The two parabolas intersect for
[tex]8-x^2 = x^2 \implies 2x^2 = 8 \implies x^2 = 4 \implies x=\pm2[/tex]
and so the base of each solid is the set
[tex]B = \left\{(x,y) \,:\, -2\le x\le2 \text{ and } x^2 \le y \le 8-x^2\right\}[/tex]
The side length of each cross section that coincides with B is equal to the vertical distance between the two parabolas, [tex]|x^2-(8-x^2)| = 2|x^2-4|[/tex]. But since -2 ≤ x ≤ 2, this reduces to [tex]2(x^2-4)[/tex].
a. Square cross sections will contribute a volume of
[tex]\left(2(x^2-4)\right)^2 \, \Delta x = 4(x^2-4)^2 \, \Delta x[/tex]

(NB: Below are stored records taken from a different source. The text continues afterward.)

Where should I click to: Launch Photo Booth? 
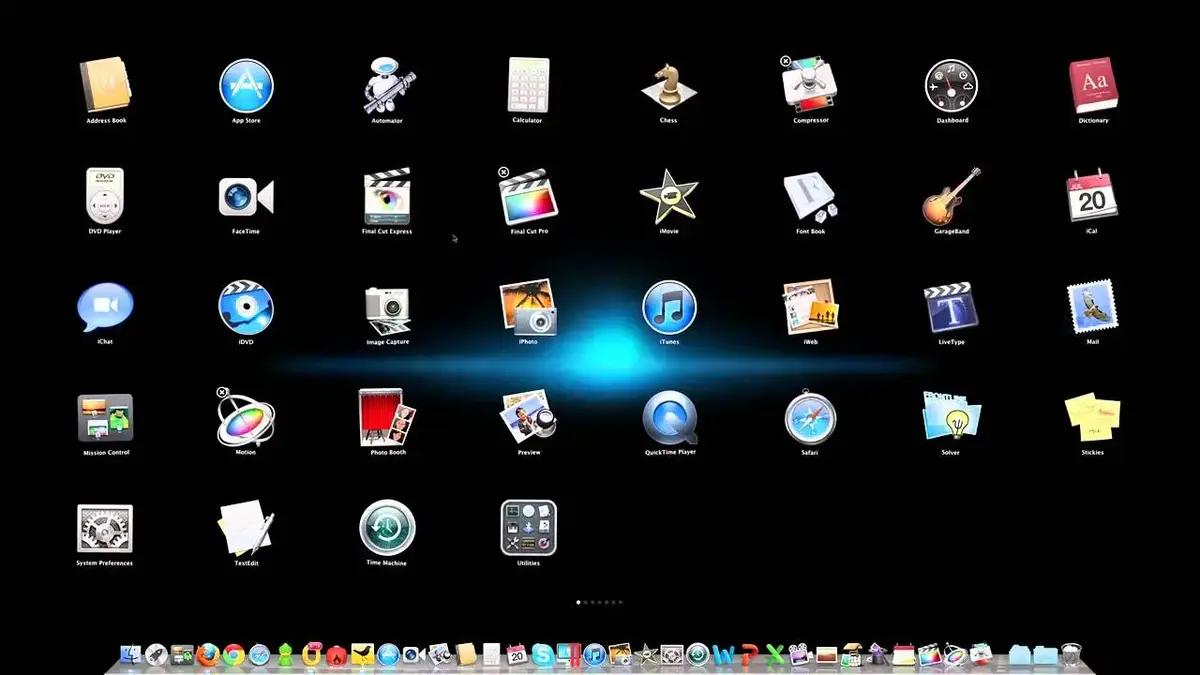pyautogui.click(x=388, y=420)
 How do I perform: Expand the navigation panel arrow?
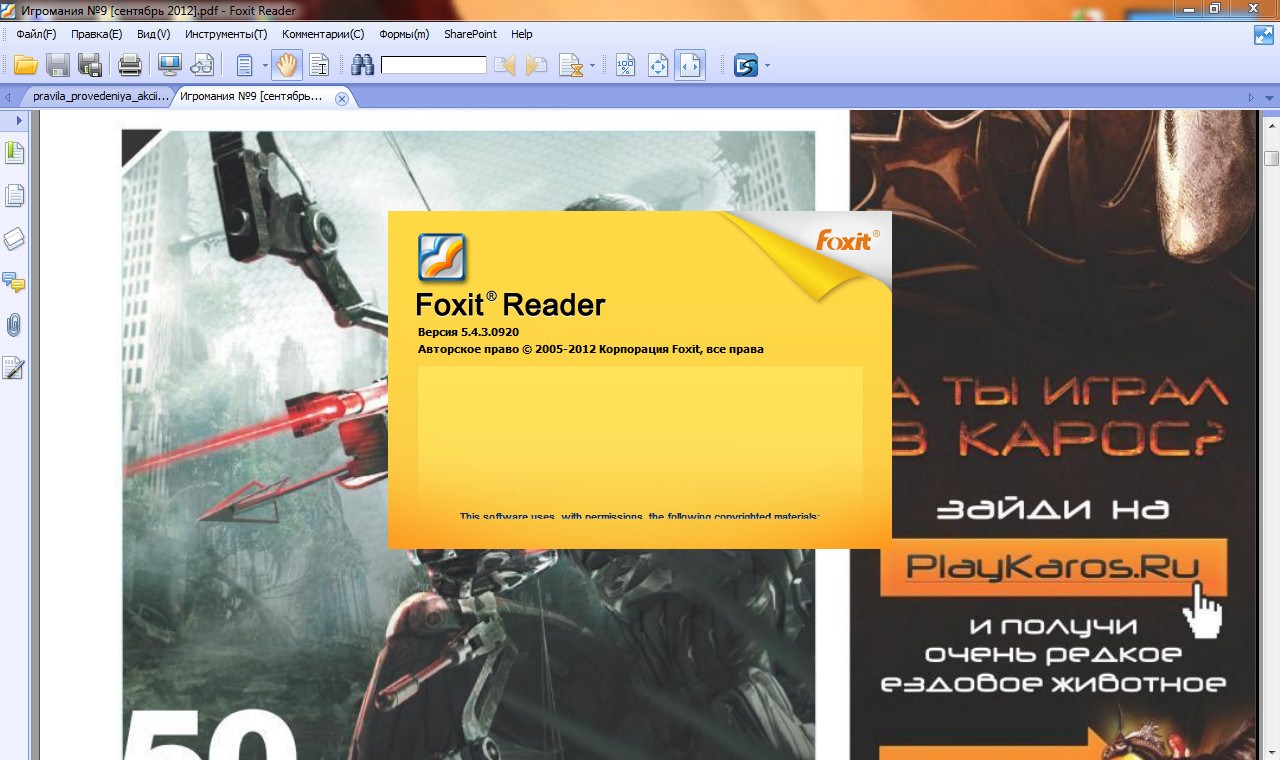(18, 120)
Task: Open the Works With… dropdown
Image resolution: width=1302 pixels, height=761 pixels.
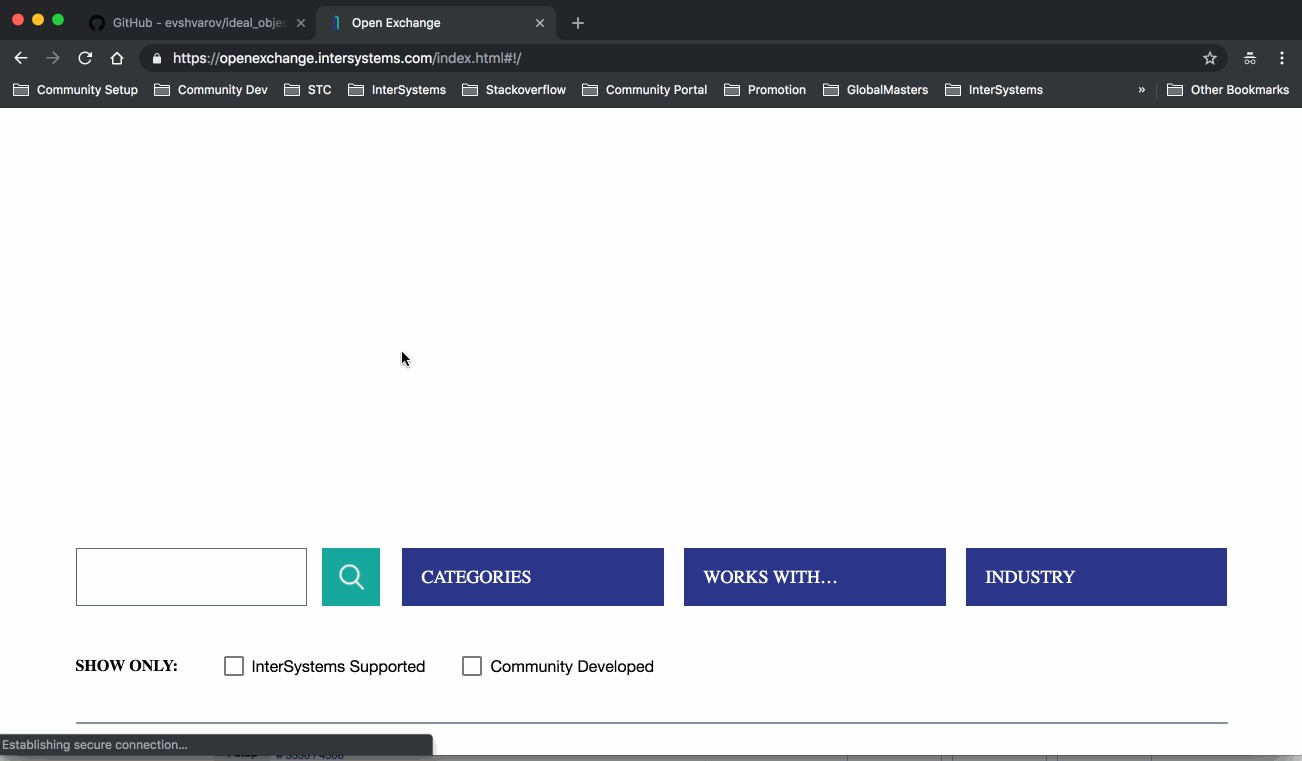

where ∆x is the thickness of the section. Then the volume would be
[tex]\displaystyle \int_{-2}^2 4(x^2-4)^2 \, dx = 8 \int_0^2 (x^2-4)^2 \, dx \\\\ = 8 \int_0^2 (x^4-8x^2+16) \, dx \\\\ = 8 \left(\frac{2^5}5 - \frac{8\times2^3}3 + 16\times2\right) = \boxed{\frac{2048}{15}}[/tex]
where we take advantage of symmetry in the first line.

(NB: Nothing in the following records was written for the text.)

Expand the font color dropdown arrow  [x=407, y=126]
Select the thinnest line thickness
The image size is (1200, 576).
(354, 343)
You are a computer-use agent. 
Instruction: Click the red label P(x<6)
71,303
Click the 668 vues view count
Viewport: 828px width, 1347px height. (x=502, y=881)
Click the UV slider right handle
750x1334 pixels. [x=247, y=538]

b. For a semicircle, the side length we found earlier corresponds to diameter. Each semicircular cross section will contribute a volume of
[tex]\dfrac\pi8 \left(2(x^2-4)\right)^2 \, \Delta x = \dfrac\pi2 (x^2-4)^2 \, \Delta x[/tex]
We end up with the same integral as before except for the leading constant:
[tex]\displaystyle \int_{-2}^2 \frac\pi2 (x^2-4)^2 \, dx = \pi \int_0^2 (x^2-4)^2 \, dx[/tex]
Using the result of part (a), the volume is
[tex]\displaystyle \frac\pi8 \times 8 \int_0^2 (x^2-4)^2 \, dx = \boxed{\frac{256\pi}{15}}}[/tex]
c. An equilateral triangle with side length s has area √3/4 s², hence the volume of a given section is
[tex]\dfrac{\sqrt3}4 \left(2(x^2-4)\right)^2 \, \Delta x = \sqrt3 (x^2-4)^2 \, \Delta x[/tex]
and using the result of part (a) again, the volume is
[tex]\displaystyle \int_{-2}^2 \sqrt 3(x^2-4)^2 \, dx = \frac{\sqrt3}4 \times 8 \int_0^2 (x^2-4)^2 \, dx = \boxed{\frac{512}{5\sqrt3}}[/tex]